Über allem schwebt als unbekannte Größe die Kostenfrage für das Flughafen-Terminal. Muss wirklich nur beim Brandschutz nachgebessert werden oder handelt es sich beim Terminal um einen totalen Sanierungsfall, da es zu klein konzipiert und abweichend von der Baugenehmigung hochgezogen wurde?

Angesichts dieser Aussichten könnte Mehdorns Teileröffnungsplan nichts anderes als der Versuch sein, vollendete Tatsachen zu schaffen.

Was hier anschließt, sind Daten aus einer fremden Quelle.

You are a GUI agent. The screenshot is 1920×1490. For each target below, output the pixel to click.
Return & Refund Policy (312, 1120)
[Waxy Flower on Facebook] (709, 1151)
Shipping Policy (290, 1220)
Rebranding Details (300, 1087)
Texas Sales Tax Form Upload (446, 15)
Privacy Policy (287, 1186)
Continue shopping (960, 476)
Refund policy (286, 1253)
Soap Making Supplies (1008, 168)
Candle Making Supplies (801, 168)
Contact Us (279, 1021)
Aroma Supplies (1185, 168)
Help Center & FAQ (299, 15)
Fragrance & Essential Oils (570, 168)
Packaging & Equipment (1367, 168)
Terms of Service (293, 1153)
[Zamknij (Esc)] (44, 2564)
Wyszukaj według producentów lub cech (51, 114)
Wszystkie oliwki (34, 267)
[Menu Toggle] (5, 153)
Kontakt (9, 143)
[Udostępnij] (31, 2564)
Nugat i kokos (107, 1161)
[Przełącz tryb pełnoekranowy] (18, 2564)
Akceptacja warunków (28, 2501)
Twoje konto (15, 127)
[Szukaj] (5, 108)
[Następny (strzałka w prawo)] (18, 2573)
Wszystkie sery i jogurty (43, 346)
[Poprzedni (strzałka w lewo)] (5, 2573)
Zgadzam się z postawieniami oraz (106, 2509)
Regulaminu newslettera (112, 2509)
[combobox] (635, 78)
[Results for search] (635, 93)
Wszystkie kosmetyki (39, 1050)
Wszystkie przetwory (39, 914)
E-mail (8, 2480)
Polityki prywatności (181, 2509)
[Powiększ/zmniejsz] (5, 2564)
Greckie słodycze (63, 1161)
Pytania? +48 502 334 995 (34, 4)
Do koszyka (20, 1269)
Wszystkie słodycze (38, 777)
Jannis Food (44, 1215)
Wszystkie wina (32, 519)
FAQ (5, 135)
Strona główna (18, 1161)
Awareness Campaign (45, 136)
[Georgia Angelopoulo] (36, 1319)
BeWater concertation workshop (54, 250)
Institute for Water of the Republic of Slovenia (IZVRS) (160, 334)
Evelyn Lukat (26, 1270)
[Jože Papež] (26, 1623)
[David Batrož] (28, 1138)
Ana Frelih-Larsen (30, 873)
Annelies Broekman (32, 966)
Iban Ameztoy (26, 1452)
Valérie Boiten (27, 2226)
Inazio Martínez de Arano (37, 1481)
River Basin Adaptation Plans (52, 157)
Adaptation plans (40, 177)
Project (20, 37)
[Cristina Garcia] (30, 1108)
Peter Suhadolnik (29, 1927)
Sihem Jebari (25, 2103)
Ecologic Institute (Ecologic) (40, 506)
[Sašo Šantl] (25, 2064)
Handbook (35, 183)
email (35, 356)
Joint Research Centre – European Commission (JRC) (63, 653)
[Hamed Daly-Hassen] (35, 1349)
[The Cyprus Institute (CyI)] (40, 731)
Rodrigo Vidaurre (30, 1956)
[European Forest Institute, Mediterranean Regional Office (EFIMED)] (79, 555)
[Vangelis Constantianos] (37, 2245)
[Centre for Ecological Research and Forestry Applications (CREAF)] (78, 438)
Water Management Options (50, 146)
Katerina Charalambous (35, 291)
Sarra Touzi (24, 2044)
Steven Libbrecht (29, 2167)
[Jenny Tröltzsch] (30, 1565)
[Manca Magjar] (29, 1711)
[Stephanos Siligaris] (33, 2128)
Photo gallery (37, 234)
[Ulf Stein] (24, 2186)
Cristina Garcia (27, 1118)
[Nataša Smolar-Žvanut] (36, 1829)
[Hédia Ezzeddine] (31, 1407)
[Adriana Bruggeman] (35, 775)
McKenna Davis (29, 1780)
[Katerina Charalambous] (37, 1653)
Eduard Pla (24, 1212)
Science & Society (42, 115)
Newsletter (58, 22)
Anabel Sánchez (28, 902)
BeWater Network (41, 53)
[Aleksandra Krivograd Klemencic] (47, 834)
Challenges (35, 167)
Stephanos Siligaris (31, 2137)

Sein Kalkül könnte wie folgt lauten: Noch bevor im Herbst die Gesamtkosten auf dem Tisch liegen, muss der Betrieb auf dem Flughafen angelaufen sein. Selbst wenn dann über horrende Mehrkosten diskutiert werden muss, wird die Macht des Faktischen verhindern, dass das Projekt insgesamt zur Debatte gestellt wird. Dass bei den drei Gesellschaftern – Berlin, Brandenburg und der Bund – in Bezug auf die Kosten irgendwann die Schmerzgrenze erreicht sein könnte, ist nur eine der drohenden Gefahren. Auch die EU müsste den Nachschuss weiterer öffentlicher Gelder erneut abnicken.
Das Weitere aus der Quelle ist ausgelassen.